GitHub - luannamorim/deployer: Production-ready deploy template for LLM applications with token tracking, cost monitoring, rate limiting, streaming SSE, circuit breaker, and pre-built Grafana dashboards.

Production-ready FastAPI template for LLM apps.

A cloneable FastAPI template that handles the operational concerns of LLM applications so you can focus on your LLM logic.

Problem

Most AI projects die in notebooks. Teams that do get to production spend weeks solving the same problems: rate limiting, cost tracking, structured logging, health checks, secret management. This template provides an opinionated starting point that handles production concerns from day one.

This is not a generic FastAPI boilerplate. Every component exists because LLM workloads are different from traditional APIs — token-based billing, high latency variance, streaming responses, and cost that scales with usage rather than compute.

Architecture

flowchart TD
    Client -->|HTTP| Logging["Logging middleware"]
    Logging --> Auth["Auth middleware\n(X-API-Key)"]
    Auth --> RateLimit["Rate limit middleware\n(Redis sliding window)"]
    RateLimit --> RequestID["Request ID middleware"]
    RequestID --> Router["Router"]

    Router --> Chat["POST /v1/chat/completions"]
    Router --> Completions["POST /v1/completions"]
    Router --> Health["GET /health\nGET /health/ready"]
    Router --> Metrics["GET /metrics"]

    Chat --> LLMService["LLM Service Layer"]
    Completions --> LLMService

    LLMService --> Cache["Response Cache\n(Redis, SHA-256)"]
    LLMService --> CircuitBreaker["Circuit Breaker"]
    LLMService --> Guardrails["Guardrails Hooks"]
    LLMService --> Tokens["Token Counter\n(tiktoken)"]
    LLMService --> Cost["Cost Calculator"]

    CircuitBreaker --> Provider["LLM Provider\n(OpenAI / Anthropic)"]

    LLMService --> Observability["Observability\nstructlog · Prometheus · Grafana"]

Quickstart

git clone https://github.com/your-org/deployer.git
cd deployer
cp .env.example .env          # edit OPENAI_API_KEY and API_KEYS
docker compose up

Test the API:

curl -X POST http://localhost:8000/v1/chat/completions \
  -H "X-API-Key: your-key" \
  -H "Content-Type: application/json" \
  -d '{
    "model": "gpt-4o-mini",
    "messages": [{"role": "user", "content": "Hello!"}]
  }'

Streaming:

curl --no-buffer -X POST http://localhost:8000/v1/chat/completions \
  -H "X-API-Key: your-key" \
  -H "Content-Type: application/json" \
  -d '{"model": "gpt-4o-mini", "messages": [{"role": "user", "content": "Count to 5"}], "stream": true}'

Configuration

All configuration is via environment variables.

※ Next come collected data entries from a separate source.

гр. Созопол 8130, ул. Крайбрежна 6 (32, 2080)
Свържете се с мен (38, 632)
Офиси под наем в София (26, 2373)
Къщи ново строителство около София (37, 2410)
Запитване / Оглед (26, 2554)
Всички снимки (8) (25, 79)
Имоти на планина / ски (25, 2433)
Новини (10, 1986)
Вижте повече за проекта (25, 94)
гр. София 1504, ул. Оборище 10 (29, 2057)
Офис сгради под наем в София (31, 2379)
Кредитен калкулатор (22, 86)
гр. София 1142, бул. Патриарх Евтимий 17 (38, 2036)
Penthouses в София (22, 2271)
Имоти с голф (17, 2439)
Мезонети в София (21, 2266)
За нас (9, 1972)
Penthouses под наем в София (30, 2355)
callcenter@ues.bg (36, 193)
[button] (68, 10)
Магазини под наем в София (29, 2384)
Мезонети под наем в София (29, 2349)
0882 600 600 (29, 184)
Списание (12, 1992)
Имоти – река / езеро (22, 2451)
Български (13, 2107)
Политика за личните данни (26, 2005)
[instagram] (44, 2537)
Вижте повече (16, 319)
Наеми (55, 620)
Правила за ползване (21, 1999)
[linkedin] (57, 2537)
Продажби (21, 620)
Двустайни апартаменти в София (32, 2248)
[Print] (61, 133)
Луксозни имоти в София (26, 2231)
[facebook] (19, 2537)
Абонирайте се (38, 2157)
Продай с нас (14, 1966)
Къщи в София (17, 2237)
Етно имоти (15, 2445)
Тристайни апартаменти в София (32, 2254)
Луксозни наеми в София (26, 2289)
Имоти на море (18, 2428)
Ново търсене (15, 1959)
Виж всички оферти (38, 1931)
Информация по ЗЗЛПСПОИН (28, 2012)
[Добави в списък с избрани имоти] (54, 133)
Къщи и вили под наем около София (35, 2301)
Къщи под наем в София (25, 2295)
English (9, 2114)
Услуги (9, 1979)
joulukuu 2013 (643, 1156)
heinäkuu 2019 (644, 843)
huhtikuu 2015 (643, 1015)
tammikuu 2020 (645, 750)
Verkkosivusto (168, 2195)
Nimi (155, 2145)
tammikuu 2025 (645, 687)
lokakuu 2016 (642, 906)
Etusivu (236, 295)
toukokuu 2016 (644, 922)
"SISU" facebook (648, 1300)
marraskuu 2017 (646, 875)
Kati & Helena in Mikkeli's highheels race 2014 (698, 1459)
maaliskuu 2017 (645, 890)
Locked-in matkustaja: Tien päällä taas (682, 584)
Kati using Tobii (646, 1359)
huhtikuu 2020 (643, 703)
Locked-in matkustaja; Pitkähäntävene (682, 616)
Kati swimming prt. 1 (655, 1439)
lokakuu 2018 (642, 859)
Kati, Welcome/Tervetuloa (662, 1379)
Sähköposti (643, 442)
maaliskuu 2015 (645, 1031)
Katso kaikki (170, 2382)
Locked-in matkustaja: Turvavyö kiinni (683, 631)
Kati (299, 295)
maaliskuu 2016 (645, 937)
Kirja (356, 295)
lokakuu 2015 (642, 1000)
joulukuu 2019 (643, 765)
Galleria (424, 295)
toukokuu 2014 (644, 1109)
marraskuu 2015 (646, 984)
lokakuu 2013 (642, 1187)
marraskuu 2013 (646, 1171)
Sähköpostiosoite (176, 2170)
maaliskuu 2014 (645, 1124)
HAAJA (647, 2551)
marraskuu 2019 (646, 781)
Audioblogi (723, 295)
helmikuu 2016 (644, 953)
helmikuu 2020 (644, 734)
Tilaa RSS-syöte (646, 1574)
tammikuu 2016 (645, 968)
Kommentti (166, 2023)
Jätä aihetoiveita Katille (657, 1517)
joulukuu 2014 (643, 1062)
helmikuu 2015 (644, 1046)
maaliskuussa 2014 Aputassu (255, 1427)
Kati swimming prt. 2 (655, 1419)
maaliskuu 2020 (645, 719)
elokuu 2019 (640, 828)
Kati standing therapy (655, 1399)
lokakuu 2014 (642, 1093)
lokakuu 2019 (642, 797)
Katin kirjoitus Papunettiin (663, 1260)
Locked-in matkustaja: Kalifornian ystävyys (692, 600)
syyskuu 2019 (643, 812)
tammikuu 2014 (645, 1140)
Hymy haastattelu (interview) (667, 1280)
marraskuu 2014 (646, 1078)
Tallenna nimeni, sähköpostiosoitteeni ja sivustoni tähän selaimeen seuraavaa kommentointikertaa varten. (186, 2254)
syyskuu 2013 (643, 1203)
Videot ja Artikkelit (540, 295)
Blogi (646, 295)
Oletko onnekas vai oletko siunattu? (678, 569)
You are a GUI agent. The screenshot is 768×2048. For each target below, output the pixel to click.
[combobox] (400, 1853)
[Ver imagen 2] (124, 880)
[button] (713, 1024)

Copy .env.example to .env to get started.

Variable	Default	Description
`API_KEYS`	(required)	Comma-separated API keys: `key1,key2`
`REQUIRE_AUTH`	`true`	Set `false` to disable auth (dev only)
`LLM_PROVIDER`	`openai`	`openai` or `anthropic`
`OPENAI_API_KEY`	—	OpenAI API key
`ANTHROPIC_API_KEY`	—	Anthropic API key
`DEFAULT_MODEL`	`gpt-4o-mini`	Default model for requests
`RATE_LIMIT_REQUESTS`	`60`	Max requests per window per API key
`RATE_LIMIT_WINDOW_SECONDS`	`60`	Rate limit window in seconds
`CACHE_ENABLED`	`true`	Enable Redis response cache
`CACHE_TTL_SECONDS`	`3600`	Cache TTL in seconds
`CIRCUIT_BREAKER_THRESHOLD`	`5`	Failures before opening circuit
`CIRCUIT_BREAKER_RECOVERY_SECONDS`	`30`	Seconds before half-open probe
`REDIS_URL`	`redis://localhost:6379/0`	Redis connection URL
`LOG_LEVEL`	`INFO`	Log level: DEBUG, INFO, WARNING, ERROR
`WORKERS`	`1`	Uvicorn worker processes
`CORS_ORIGINS`	`*`	Comma-separated CORS origins

API Reference

POST /v1/chat/completions

OpenAI-compatible chat completion. Any OpenAI SDK client works out of the box.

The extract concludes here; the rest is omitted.